Requirement =
Write out, word for word, the first line of the data below and every line after it through the one containing "Open Gallery from".

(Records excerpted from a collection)
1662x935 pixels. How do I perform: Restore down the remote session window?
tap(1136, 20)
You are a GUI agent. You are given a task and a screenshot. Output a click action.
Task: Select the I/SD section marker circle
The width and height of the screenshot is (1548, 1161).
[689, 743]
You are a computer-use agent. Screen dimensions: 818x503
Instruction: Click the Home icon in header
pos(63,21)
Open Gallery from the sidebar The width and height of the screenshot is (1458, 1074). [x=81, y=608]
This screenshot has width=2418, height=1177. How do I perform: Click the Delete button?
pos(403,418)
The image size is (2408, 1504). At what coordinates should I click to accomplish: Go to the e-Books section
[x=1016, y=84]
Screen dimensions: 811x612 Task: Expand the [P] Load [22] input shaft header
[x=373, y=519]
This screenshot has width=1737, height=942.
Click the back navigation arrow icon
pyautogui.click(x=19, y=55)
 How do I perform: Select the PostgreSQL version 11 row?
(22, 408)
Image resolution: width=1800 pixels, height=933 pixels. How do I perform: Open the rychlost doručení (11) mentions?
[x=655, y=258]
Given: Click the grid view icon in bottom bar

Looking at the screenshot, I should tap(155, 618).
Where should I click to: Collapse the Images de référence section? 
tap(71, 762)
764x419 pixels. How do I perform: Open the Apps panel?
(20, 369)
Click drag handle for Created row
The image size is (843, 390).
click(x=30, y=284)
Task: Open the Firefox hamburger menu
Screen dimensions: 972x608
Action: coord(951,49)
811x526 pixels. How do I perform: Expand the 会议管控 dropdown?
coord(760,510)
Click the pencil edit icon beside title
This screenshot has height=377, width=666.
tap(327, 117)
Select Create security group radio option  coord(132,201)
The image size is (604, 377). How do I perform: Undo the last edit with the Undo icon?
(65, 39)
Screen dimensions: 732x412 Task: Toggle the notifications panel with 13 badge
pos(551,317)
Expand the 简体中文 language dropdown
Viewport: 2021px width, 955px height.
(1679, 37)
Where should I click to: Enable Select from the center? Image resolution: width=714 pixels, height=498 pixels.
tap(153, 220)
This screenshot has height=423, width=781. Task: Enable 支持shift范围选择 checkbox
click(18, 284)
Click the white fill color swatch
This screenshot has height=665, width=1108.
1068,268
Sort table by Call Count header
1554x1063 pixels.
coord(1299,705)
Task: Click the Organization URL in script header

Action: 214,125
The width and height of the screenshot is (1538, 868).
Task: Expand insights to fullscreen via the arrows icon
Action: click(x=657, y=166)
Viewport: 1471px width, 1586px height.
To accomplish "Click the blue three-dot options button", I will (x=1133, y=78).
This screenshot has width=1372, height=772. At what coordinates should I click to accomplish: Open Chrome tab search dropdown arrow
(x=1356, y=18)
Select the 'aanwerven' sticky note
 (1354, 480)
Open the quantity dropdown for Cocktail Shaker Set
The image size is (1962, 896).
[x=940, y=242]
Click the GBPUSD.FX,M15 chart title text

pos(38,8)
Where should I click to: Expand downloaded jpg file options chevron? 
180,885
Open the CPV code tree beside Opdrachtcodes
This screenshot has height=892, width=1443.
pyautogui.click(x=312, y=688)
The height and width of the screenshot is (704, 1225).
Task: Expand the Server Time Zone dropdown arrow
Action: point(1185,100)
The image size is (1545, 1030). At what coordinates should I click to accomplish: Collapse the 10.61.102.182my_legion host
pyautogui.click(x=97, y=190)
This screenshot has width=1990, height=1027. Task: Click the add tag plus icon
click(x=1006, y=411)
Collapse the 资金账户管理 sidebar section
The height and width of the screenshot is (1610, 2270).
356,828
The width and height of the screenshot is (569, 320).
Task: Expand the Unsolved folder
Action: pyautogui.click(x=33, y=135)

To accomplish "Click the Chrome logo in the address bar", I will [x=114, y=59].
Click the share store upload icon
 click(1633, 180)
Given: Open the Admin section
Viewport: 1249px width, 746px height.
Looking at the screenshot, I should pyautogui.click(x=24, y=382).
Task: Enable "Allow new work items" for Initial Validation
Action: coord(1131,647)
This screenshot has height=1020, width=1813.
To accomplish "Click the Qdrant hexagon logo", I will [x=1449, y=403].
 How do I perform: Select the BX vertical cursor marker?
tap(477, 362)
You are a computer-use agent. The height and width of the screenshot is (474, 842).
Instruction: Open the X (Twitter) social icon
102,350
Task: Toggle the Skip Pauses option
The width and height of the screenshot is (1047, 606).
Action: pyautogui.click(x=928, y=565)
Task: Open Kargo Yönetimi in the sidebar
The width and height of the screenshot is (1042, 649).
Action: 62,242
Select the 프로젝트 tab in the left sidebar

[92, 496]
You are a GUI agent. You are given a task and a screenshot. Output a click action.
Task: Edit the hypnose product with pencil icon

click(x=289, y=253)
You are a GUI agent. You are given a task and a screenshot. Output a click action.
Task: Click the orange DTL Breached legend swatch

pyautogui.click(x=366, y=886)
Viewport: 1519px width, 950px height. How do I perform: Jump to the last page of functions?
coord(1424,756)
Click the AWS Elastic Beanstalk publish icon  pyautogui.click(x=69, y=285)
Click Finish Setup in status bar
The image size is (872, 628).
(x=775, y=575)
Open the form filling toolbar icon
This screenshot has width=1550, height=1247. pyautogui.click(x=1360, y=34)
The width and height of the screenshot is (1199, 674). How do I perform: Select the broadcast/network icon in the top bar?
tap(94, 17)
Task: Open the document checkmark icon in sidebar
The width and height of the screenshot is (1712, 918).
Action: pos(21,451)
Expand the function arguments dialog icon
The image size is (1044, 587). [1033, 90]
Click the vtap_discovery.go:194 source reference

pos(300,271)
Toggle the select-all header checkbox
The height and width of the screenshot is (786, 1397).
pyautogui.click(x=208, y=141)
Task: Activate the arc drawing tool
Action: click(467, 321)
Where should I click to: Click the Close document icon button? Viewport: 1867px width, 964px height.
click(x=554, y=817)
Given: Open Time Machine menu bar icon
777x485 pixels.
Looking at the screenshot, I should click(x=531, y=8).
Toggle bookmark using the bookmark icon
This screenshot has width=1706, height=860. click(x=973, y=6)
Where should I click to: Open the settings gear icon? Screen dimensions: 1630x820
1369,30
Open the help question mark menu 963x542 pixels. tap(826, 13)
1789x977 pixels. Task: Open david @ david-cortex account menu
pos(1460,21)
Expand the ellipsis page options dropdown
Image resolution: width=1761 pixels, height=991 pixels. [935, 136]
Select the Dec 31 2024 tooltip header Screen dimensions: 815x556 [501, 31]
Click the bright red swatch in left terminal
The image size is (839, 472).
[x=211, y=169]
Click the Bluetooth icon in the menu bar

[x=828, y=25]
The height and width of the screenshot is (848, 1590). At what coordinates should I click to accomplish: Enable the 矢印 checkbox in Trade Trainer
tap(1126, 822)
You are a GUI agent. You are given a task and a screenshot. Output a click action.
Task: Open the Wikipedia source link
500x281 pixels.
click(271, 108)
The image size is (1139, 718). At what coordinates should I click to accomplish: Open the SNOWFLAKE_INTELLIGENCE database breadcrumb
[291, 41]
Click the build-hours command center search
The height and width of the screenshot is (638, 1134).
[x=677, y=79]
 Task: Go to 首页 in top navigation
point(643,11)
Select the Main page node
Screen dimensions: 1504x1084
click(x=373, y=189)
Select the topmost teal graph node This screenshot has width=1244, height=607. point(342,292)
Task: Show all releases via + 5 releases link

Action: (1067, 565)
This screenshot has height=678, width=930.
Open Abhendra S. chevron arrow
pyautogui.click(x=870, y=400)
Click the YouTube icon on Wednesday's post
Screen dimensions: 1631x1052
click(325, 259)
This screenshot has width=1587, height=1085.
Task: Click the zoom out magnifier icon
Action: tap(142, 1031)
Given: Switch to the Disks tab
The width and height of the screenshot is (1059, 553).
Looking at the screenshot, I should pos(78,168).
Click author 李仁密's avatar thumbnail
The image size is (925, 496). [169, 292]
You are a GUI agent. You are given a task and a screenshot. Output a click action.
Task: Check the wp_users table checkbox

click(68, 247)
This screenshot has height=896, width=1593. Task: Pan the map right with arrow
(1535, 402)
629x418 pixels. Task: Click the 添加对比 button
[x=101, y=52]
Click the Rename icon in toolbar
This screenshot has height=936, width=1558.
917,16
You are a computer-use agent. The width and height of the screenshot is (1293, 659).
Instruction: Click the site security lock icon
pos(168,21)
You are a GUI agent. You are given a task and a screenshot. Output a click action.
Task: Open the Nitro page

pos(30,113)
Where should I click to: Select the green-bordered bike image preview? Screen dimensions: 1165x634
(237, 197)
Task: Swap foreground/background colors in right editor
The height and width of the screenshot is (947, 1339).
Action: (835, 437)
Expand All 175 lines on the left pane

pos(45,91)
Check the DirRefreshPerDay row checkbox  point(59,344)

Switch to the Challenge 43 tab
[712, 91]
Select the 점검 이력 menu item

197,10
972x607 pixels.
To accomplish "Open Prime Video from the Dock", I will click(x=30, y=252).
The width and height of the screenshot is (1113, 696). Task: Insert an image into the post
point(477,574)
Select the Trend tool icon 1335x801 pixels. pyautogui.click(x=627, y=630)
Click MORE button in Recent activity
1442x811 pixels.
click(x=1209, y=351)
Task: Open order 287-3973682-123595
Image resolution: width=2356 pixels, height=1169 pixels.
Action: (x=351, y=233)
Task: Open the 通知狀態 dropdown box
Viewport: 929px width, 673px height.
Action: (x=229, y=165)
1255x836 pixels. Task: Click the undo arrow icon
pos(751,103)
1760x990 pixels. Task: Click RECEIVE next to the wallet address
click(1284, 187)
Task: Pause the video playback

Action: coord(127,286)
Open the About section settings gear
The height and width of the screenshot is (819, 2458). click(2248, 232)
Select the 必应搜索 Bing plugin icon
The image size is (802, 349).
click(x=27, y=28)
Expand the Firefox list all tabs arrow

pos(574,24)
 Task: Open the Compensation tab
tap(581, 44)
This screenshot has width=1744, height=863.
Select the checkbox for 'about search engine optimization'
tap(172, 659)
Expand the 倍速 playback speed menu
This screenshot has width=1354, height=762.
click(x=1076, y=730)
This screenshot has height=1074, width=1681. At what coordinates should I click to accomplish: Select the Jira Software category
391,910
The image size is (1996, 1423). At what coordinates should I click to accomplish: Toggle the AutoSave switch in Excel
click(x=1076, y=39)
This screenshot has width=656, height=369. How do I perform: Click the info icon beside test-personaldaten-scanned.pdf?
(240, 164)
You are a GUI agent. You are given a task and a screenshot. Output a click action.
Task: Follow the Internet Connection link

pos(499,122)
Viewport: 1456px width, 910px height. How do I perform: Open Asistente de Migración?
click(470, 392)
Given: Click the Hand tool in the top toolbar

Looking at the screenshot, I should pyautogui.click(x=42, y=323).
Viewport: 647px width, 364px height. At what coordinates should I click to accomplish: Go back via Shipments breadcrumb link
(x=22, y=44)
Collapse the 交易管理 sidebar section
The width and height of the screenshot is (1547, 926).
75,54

Written response =
1662x935 pixels. How do I perform: Restore down the remote session window?
tap(1136, 20)
You are a GUI agent. You are given a task and a screenshot. Output a click action.
Task: Select the I/SD section marker circle
The width and height of the screenshot is (1548, 1161).
[689, 743]
You are a computer-use agent. Screen dimensions: 818x503
Instruction: Click the Home icon in header
pos(63,21)
Open Gallery from the sidebar The width and height of the screenshot is (1458, 1074). [x=81, y=608]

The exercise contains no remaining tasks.